======== FRAGMENTO ========
Toc toc toc, buenos días, señora, disculpe, ¿está el señor que vive en el cuarto de huéspedes? De muy mala gana la señora respondió que iba a ver. Tardó varios minutos y regresó diciendo que no había nadie. Le pedí que nos dejara pasar para ver si a nosotros sí nos contestaba alguien. Con cara de rata de telenovela comercial bajó a abrirnos refunfuñando. Subimos, tocamos, y mi tío respondió con el tono clásico con el que hablan los zacatecanos: “voy”. Estaba acostado con las compañeras de su vida: la cruda y la botella. Se levantó, abrió y luego corrió de la puerta a la cama con las piernas flacas enfundadas en unos calzones de manga larga. No mediamos palabra para proponerle el papel de actor en nuestro cortito de cine para la universidad con el que acreditaríamos la materia de Cine, basado en un texto que elegí pensando específicamente en él.

Estaban sentados en torno a una mesa redonda; tres jóvenes y él, el viejo. Refería sus humildes aventuras: bobadas valoradas a lo grande, cansancios que elogiaba como victorias. No introducía pausas en el relato y, con prisa por contarles todo antes de que se fueran, seleccionaba en su pasado lo que le parecía adecuado para interesar a los oyentes. Conseguir que lo escucharan era su único vicio: se negaba a ver la ironía de las miradas y la burlona brusquedad con que lo agobiaban.Albert Camus, La ironía.
======== MATERIAL PROPORCIONADO ========
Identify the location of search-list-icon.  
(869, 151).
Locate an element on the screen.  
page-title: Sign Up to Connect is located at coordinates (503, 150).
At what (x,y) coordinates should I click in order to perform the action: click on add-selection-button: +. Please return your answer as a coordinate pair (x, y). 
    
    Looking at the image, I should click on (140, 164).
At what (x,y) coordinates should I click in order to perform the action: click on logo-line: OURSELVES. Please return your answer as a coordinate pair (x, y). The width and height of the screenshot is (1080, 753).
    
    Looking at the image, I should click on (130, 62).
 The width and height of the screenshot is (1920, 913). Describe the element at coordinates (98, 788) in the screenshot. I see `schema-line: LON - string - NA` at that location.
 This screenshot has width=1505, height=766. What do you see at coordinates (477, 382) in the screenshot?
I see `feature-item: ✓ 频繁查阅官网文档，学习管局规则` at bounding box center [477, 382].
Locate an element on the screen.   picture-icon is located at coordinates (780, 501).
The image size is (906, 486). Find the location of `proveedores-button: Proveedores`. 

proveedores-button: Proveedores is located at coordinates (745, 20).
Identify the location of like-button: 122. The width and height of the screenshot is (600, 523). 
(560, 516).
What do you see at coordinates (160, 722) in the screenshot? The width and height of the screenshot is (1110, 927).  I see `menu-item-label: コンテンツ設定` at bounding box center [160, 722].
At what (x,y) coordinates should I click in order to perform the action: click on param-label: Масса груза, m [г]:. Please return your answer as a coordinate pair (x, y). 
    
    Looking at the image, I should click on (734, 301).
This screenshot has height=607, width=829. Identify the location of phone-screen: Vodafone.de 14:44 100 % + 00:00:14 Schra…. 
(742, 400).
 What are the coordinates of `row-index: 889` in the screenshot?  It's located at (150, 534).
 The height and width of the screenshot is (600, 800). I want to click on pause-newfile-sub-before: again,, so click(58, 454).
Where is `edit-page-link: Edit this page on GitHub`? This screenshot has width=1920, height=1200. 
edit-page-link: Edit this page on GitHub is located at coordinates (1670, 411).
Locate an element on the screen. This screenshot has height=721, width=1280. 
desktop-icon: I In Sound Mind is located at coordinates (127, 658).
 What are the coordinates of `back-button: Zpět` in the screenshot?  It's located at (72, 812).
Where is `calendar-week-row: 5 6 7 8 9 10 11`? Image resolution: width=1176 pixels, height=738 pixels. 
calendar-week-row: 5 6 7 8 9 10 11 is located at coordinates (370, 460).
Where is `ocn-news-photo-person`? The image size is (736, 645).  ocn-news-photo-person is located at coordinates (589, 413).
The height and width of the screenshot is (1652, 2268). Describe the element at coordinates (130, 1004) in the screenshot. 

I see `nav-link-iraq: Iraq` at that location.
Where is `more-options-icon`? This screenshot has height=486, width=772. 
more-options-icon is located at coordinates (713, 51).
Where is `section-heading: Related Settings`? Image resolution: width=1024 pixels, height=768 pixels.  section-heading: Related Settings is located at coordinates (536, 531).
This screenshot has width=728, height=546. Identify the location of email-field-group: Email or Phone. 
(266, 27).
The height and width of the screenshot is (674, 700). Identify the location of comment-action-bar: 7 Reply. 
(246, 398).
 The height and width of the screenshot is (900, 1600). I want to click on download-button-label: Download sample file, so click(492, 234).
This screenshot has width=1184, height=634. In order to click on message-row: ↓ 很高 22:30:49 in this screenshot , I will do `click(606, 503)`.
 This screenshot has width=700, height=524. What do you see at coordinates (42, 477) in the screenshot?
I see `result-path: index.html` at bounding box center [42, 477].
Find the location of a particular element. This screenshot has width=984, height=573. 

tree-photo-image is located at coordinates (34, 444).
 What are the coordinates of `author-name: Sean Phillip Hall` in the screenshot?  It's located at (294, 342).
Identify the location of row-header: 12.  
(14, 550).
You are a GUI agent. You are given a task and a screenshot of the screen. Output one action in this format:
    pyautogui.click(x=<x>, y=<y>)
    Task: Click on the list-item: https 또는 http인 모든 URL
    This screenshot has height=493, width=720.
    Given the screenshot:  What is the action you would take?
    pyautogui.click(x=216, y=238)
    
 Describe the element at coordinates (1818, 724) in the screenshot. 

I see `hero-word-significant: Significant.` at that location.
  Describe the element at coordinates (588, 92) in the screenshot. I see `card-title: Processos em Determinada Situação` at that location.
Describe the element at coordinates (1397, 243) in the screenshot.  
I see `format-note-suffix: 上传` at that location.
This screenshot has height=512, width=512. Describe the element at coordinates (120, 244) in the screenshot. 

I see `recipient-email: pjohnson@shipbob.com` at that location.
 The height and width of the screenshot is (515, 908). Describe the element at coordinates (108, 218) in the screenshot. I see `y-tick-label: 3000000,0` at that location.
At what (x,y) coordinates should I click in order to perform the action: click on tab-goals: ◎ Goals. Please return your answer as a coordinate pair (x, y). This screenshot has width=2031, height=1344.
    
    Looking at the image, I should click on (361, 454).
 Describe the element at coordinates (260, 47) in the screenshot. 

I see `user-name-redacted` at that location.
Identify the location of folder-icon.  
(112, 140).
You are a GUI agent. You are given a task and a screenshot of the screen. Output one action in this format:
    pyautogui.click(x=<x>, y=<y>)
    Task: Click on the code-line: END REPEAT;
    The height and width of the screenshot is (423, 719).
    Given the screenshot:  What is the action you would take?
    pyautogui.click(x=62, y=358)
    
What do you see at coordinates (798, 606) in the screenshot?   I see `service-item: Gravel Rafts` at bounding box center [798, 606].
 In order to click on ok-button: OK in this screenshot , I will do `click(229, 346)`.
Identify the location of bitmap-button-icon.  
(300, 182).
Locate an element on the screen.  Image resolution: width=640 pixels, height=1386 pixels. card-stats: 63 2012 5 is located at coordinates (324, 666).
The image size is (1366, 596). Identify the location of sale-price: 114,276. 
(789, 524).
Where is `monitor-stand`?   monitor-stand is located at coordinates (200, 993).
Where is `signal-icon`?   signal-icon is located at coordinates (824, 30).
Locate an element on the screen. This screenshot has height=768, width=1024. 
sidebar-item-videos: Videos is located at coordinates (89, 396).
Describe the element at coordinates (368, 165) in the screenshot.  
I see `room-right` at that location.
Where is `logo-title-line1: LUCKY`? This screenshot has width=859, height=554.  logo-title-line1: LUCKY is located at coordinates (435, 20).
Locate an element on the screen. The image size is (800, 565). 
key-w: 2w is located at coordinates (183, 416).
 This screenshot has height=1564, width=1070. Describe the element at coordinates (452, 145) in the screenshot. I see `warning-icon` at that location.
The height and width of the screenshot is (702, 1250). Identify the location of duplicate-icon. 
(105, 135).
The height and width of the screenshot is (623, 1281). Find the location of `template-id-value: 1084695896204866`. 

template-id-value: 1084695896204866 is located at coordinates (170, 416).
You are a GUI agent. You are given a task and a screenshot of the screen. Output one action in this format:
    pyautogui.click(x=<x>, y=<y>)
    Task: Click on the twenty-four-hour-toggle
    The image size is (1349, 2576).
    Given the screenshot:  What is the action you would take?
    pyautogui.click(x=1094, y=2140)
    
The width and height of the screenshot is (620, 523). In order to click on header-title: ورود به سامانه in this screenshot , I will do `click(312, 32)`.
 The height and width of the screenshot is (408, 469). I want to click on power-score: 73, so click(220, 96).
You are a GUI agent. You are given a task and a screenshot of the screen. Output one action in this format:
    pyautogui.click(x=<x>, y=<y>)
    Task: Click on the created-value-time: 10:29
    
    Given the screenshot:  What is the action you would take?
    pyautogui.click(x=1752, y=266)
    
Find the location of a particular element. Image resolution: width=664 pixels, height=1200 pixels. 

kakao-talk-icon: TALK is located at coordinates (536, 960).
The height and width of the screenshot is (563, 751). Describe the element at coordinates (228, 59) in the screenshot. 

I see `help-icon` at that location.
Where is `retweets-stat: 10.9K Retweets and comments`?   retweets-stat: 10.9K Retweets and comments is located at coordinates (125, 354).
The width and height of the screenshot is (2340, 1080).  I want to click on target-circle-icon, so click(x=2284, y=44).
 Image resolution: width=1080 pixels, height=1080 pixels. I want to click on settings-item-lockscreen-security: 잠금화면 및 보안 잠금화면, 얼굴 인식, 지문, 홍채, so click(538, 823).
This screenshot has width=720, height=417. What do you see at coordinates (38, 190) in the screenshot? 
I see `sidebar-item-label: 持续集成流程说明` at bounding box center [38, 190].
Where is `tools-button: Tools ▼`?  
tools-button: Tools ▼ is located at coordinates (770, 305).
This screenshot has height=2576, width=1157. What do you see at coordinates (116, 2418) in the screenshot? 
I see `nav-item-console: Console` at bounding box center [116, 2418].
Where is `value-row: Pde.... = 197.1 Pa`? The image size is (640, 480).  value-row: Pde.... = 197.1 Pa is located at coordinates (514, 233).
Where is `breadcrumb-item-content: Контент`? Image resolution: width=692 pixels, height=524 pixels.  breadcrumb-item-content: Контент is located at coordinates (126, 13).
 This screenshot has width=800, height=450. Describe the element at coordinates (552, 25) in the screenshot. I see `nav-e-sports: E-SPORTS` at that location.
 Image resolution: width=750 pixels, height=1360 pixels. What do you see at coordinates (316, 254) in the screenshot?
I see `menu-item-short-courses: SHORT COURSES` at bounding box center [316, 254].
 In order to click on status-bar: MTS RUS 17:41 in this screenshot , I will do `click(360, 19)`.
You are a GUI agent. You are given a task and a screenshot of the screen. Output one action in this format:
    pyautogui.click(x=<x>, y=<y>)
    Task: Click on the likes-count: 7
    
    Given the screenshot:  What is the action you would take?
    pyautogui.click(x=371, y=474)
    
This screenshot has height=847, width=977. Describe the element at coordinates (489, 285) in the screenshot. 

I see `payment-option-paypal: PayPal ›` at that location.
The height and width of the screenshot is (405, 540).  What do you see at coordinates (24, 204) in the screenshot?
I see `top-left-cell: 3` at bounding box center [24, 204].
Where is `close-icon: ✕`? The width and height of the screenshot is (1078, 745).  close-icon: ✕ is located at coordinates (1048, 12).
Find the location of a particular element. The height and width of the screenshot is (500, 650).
========
### APLICA LO LEÍDO
1) Copia del fragmento el pasaje que comienza en "Toc toc toc, buenos" y termina en "específicamente en él.".
2) Según el fragmento, ¿cuántos jóvenes estaban sentados con el viejo en torno a la mesa redonda?
No es necesario consultar los ítems.

### RESPUESTAS
1)
Toc toc toc, buenos días, señora, disculpe, ¿está el señor que vive en el cuarto de huéspedes? De muy mala gana la señora respondió que iba a ver. Tardó varios minutos y regresó diciendo que no había nadie. Le pedí que nos dejara pasar para ver si a nosotros sí nos contestaba alguien. Con cara de rata de telenovela comercial bajó a abrirnos refunfuñando. Subimos, tocamos, y mi tío respondió con el tono clásico con el que hablan los zacatecanos: “voy”. Estaba acostado con las compañeras de su vida: la cruda y la botella. Se levantó, abrió y luego corrió de la puerta a la cama con las piernas flacas enfundadas en unos calzones de manga larga. No mediamos palabra para proponerle el papel de actor en nuestro cortito de cine para la universidad con el que acreditaríamos la materia de Cine, basado en un texto que elegí pensando específicamente en él.

2) Tres jóvenes.